Le vigoureux dessin, amplifié de drapés aux plis cassés avec des arrêtes vives, comme s’il s’agissait d’une sculpture, l’expression aux yeux implorants, bouche entrouverte et bras agités dans un mouvement d’impuissance : tous évoquent la figure féminine d’une des lunettes représentant Daniel disculpant Suzanne, exécutées par Louis Dorigny à partir de 1693, dans la capella dei Notai au Palazzo del Comune de Vérone1. Tout comme dans notre duo, la psychologie qui se dépeint sur les visages est un acteur important du récit. Le léger tissu blanc, laissant en partie à découvert le corps de la jeune fille, marque la dimension sensuelle, indispensable à l’histoire et qui s’exprime aussi par le regard et l’expression de convoitise du satyre, pensant être sur le point d’arriver à ses fins. Mais déjà, et sans qu’il s’en doute le moins du monde, Syrinx va lui échapper…
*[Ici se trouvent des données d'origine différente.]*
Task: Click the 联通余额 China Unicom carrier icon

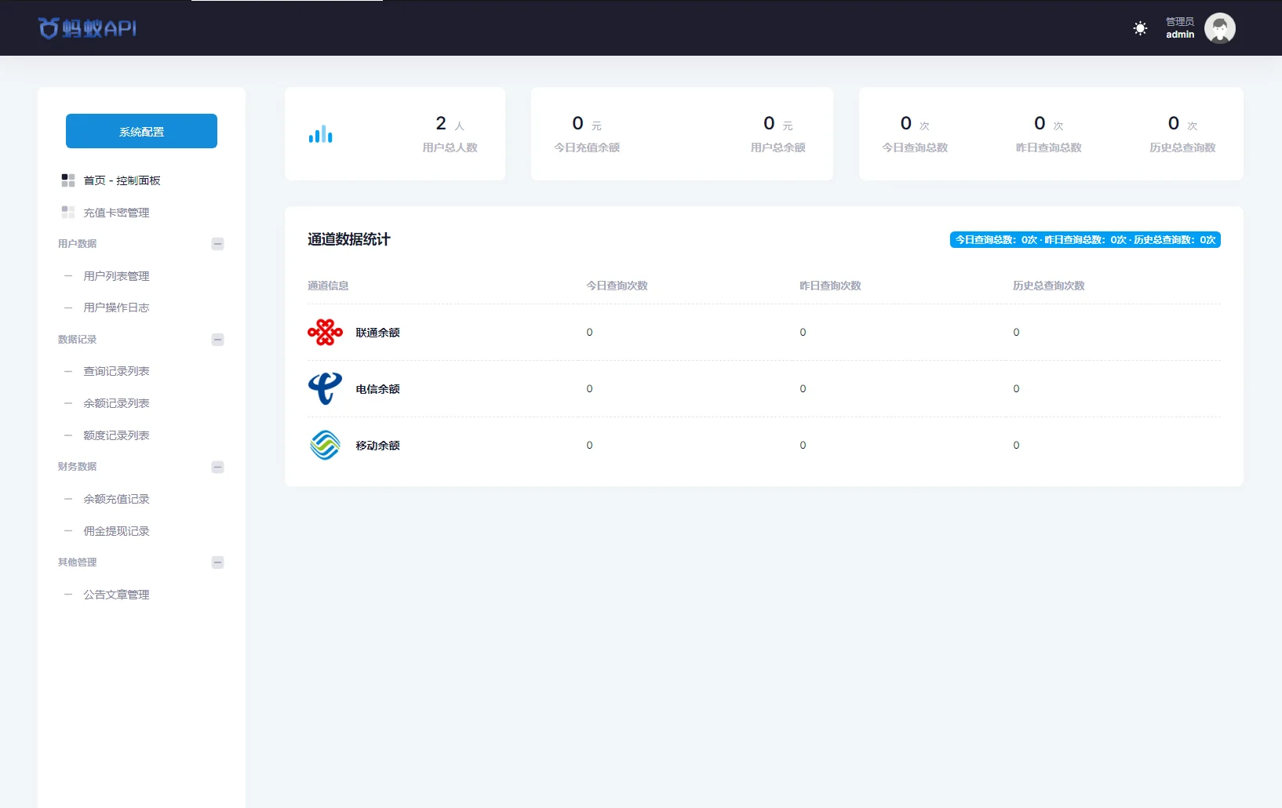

Issu d’une famille d’artistes, Louis est le fils du peintre Michel Dorigny (1617-1665), qui avait épousé l’une des filles de Simon Vouet (1590-1649), et frère de Nicolas Dorigny (1658-1746), lui aussi peintre et graveur. Il apprit le métier avec son père, puis avec Charles Le Brun (1619-1690)2. A dix-sept ans, c’est déjà un jeune artiste formé qui se présente pour le prix de l’Académie royale de peinture et de sculpture de Paris et bien qu’il y fut admis en 1663, il fut déçu d’y avoir obtenu seulement un second prix. De sa propre initiative, il partit à Rome. Il séjourne dans la ville éternelle de 1672 à 1676, en copiant les merveilles qu’elle recèle. Puis, une longue pérégrination le mènera de Rome vers le nord de l’Italie, Gubbio, Foligno, Livorno, Venezia. Là, il s’y marie en 1683 et passe dix ans, pour s’installer finalement à Verone vers 1690. Là, Louis Dorigny a travaillé à la décoration de la résidence du marchand Giovanni Leoni Montanari (avec Alessandro Marchesini et d’autres, il avait déjà pris part au cycle décoratif de la Chiesa di S. Niccolo, toujours, à Verone).
En 1704, il fait un séjour d’un an à Paris pour voir sa famille. Sur le voyage du retour, il va à Naples en 1706, où il rend visite à Francesco Solimena (1657-1747). Après son retour à Vérone, la renommée de ses pinceaux le portera jusqu’à Vienne, en 1711, pour participer à la décoration du palais du prince Eugène de Savoie. Artiste passé maître dans la réalisation de le fresque, sa production fut abondante, même si en partie détruite aujourd’hui.

Notes:
1- Paola Marini (a cura di), Louis Dorigny 1654-1742. Un pittore della corte francese a Verona, Vérone, Museo di castelvecchio, Sala Goggian, 28 juin – 2 novembre 2003, p. 100-101, n° et fig. 5.
2- Voir la biographie commentée de l’artiste par Stéphane Loire, « Antoine – Joseph Dezallier d’Argenville, biographie de Louis Dorigny », Verona illustrata, 20, 2007, p. 67-86.